Sigue cometiendo errores no forzados en momentos en que su imagen baja por el recorte del gasto. Lo único que lo ayuda es la fractura del peronismo y el desprestigio kirchnerista.

El presidente suena alarmado y con razón. Las opiniones favorables a su gestión siguen en descenso desde la violenta protesta de diciembre contra la reforma previsional. Según varias encuestas cayeron de 10 a 14 puntos entre octubre y fines de enero.

Desde que llegó a la Casa Rosada su estrategia había apuntado en forma prioritaria a fortalecerse electoralmente. Con ese objetivo no cambió demasiado lo hecho por el kirchnerismo en materia económica y en algunos casos lo profundizó. Aumento el déficit fiscal al 6,1% del PBI, aumentó los planes y la Asignación Universal por Hijo, aumentó las jubilaciones con la “reparación histórica”, aunque paradójicamente lo acusan de perjudicar a los “abuelos, y acicateó el consumo y el crédito.

La única diferencia es que hizo todo esto adquiriendo deuda en lugar de emitir moneda y que aumentó las tarifas de servicios públicos. Beneficiarios principales de este desmanejo fueron los sectores pobres que le respondieron en las urnas. El kirchnerismo todavía no entiende por qué el pobrerío lo abandonó, pero la causa es más que obvia.

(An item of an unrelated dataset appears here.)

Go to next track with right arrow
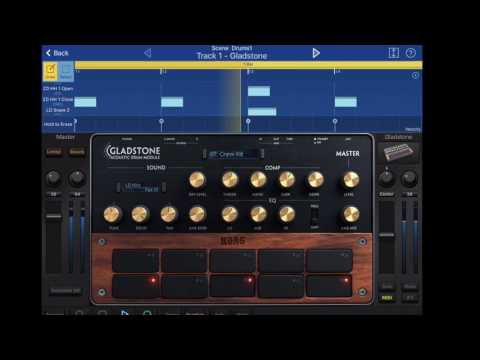The image size is (480, 360). pos(316,53)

Esta estrategia exitosa hasta octubre ya resulta, sin embargo, inviable porque no se puede abusar más del gasto. Pero los beneficiados no aceptan el ajuste y la oposición más violenta aprovecha para amenazar con la desestabilización. Es en estas circunstancias que la política debería entrar en juego, pero sigue sin aparecer. Ministros y secretarios gerenciaron bien el despilfarro, pero se quedaron sin ideas a la hora de ajustarse el cinturón.

Para peor el presidente comete errores innecesarios como el de la protección del ministro de Trabajo. Pide austeridad, pero sostiene a un funcionario al que un sindicato le pagaba la mucama. Volvió a equivocarse al sobreactuar con un decreto contra el nepotismo para tapar el caso Triacca. Cuando podía diferenciarse gratis del kirchnerismo y hacer algo en favor del cambio y la transparencia, insistió en un error que le quita credibilidad.

Otro error innecesario fue el del DNU sobre desburocratización. Se expuso al rechazo del Congreso que, de producirse, representaría un durísimo golpe a la gobernabilidad. Había actuado con prudencia al no convocar a sesiones extraordinarias, pero con el DNU facilitó el escenario para la revancha del kirchnerismo y el massismo derrotados hace apenas tres meses. También le abrió el juego al peronismo de los gobernadores que no hace nada gratis.

El oficialismo tiene todas las herramientas legislativas que necesita para gobernar; simplemente tiene que utilizarlas. Cualquier otra cosa que forme parte del “relato” sobre el “cambio cultural” y el “reformismo” a esta altura sólo puede traerle más desgaste que rédito.

Por suerte para el presidente existe el peronismo en sus distintas variantes. Primero, Hugo Moyano que divide a la cúpula cegetista y llama a una movilización que será, quién puede dudarlo, otra exhibición de personajes patibularios y violentos que espantan a la clase media. Segundo, la facción kirchnerista que cada vez que alguno de sus integrantes abre la boca termina por darle aire al presidente.

El último fue el ex ministro de la Corte Raúl Zaffaroni al decir con todas las letras que quería que Macri no termine su mandato. Con alguna lentitud el oficialismo alumbró un proyecto para que se lo separe de la Corte Interamericana de Derechos Humanos. Esa tardía reacción no busca otra cosa que impulsar un debate en la Cámara de Diputados para arrinconar al kirchnerismo y retomar la iniciativa.
Por último hasta al Papa auxilió involuntariamente a Macri. Según Hebe de Bonafini, que tampoco quiere que el presidente termine su mandato, la comparó en una carta con Cristo y la consideró una víctima de calumnias operadas desde el Poder Judicial.

Hay, de acuerdo con reciente mediciones de opinión pública, un importante sector social antidemocrático. Ante la pregunta de si la democracia es la mejor forma de gobierno un 25% dice que no, un 63%, que sí, y un 12% que no sabe. La tendencia autoritaria no es nueva y se fortalece con el frustrante desempeño de los gobiernos electos por el voto popular, pero hoy sigue lejos de constituir una amenaza para las instituciones. En buena medida porque no es funcional al peronismo como ocurrió, por ejemplo, en 2001.

La novedad es que el peronismo en función opositora se encuentra por primera vez con un gobierno que lo desafía de palabra pero lo imita en el asistencialismo y que se ha transformado así en un problema que su dirigencia todavía no encontró la forma de resolver.